→ Exercise materials:
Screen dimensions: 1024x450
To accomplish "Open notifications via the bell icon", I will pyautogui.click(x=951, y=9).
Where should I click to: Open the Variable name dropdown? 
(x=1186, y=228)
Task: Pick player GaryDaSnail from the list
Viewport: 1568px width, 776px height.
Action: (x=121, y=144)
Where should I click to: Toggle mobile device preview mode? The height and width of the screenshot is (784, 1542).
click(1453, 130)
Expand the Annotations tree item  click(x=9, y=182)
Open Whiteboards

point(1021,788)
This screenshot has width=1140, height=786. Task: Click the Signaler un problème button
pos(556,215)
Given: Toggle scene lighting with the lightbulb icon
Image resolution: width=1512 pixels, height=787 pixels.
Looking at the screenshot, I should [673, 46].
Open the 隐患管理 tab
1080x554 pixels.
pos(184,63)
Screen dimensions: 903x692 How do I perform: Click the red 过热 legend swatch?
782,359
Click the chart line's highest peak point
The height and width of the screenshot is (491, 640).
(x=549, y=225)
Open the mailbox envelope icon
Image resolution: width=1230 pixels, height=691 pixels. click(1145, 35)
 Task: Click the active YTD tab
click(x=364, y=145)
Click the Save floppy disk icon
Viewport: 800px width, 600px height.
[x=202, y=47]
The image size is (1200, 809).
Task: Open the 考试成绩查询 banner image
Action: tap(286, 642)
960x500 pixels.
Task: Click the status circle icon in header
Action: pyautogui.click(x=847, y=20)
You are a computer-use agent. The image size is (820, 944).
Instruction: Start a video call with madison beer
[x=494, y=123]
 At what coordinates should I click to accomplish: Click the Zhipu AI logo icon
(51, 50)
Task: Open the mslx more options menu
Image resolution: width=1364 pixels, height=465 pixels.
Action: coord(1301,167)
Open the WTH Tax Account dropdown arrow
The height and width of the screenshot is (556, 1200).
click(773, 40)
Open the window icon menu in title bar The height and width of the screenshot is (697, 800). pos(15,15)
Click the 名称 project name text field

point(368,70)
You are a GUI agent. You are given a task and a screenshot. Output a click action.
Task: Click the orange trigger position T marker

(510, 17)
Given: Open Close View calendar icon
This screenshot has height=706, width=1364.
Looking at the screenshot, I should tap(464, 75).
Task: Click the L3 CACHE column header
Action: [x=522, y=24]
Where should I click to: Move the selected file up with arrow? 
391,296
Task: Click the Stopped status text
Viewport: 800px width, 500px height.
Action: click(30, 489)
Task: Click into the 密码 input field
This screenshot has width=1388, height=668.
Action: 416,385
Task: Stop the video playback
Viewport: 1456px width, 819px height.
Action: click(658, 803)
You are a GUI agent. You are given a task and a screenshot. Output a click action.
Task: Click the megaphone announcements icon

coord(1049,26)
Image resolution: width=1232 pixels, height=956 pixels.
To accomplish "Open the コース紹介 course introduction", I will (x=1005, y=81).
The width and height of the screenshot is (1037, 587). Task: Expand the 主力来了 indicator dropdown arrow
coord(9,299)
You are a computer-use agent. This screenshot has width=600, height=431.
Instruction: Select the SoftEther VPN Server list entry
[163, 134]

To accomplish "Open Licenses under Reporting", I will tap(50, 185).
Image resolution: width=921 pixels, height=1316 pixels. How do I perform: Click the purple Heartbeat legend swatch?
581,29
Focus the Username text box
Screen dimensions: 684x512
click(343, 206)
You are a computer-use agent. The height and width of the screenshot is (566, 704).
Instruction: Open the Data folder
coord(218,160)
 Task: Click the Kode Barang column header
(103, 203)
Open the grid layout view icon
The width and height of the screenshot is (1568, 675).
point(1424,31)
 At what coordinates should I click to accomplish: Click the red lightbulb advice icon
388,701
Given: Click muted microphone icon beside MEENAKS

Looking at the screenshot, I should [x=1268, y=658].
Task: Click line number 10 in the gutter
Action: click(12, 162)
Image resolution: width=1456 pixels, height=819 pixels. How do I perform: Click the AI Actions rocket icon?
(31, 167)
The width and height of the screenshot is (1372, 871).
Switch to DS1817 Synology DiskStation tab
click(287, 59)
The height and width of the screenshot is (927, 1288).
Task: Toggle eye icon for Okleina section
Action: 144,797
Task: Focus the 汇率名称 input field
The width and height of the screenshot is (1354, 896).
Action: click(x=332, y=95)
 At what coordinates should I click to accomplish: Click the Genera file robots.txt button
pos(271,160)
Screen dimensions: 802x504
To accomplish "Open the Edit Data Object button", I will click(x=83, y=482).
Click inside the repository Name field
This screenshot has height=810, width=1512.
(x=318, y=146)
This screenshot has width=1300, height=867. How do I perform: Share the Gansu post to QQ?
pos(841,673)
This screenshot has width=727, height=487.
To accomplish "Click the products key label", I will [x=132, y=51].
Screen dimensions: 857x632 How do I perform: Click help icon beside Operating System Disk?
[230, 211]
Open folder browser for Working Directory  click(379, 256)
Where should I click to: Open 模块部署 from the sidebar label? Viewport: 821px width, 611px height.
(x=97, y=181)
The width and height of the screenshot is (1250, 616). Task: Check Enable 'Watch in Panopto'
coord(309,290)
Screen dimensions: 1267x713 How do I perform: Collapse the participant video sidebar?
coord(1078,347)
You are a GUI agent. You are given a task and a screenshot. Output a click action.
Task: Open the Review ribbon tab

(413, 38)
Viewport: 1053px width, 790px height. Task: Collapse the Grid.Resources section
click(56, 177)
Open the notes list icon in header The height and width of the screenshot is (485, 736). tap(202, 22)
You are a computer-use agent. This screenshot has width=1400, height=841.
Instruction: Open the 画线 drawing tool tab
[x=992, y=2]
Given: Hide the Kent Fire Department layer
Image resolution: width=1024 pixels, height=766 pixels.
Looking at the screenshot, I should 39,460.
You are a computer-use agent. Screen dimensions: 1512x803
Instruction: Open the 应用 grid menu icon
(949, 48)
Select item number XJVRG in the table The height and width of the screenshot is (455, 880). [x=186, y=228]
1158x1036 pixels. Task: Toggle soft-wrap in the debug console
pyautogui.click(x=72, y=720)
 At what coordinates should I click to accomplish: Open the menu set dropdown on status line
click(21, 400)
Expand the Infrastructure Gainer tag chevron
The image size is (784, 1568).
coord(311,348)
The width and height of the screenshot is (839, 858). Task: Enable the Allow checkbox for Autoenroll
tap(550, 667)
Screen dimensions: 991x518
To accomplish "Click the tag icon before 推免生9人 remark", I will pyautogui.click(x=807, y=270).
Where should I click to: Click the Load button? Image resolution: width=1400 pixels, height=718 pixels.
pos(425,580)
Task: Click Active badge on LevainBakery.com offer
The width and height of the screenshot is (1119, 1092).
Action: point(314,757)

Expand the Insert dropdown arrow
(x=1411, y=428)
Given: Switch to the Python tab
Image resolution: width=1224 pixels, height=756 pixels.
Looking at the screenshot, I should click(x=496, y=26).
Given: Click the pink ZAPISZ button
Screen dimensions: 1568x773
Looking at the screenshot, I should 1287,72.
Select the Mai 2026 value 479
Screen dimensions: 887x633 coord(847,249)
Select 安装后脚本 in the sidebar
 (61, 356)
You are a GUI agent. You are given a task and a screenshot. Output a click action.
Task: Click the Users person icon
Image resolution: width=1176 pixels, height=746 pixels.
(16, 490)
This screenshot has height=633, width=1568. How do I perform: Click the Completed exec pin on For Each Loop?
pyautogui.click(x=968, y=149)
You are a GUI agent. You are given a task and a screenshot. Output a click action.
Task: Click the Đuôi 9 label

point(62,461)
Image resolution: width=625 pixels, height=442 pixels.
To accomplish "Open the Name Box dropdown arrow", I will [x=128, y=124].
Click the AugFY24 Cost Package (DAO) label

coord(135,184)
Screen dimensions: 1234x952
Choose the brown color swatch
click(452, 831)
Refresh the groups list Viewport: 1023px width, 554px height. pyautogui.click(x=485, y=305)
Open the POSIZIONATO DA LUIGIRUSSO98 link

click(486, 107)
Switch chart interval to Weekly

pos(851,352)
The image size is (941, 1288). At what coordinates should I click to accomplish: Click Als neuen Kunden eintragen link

→ Exercise prompt:
Could you copy out the lines word for word, starting with the line that contains "Where should I click to: Open 模块部署" and going on through the line that contains "coord(1078,347)"?

→ Solution to this problem:
Where should I click to: Open 模块部署 from the sidebar label? Viewport: 821px width, 611px height.
(x=97, y=181)
The width and height of the screenshot is (1250, 616). Task: Check Enable 'Watch in Panopto'
coord(309,290)
Screen dimensions: 1267x713 How do I perform: Collapse the participant video sidebar?
coord(1078,347)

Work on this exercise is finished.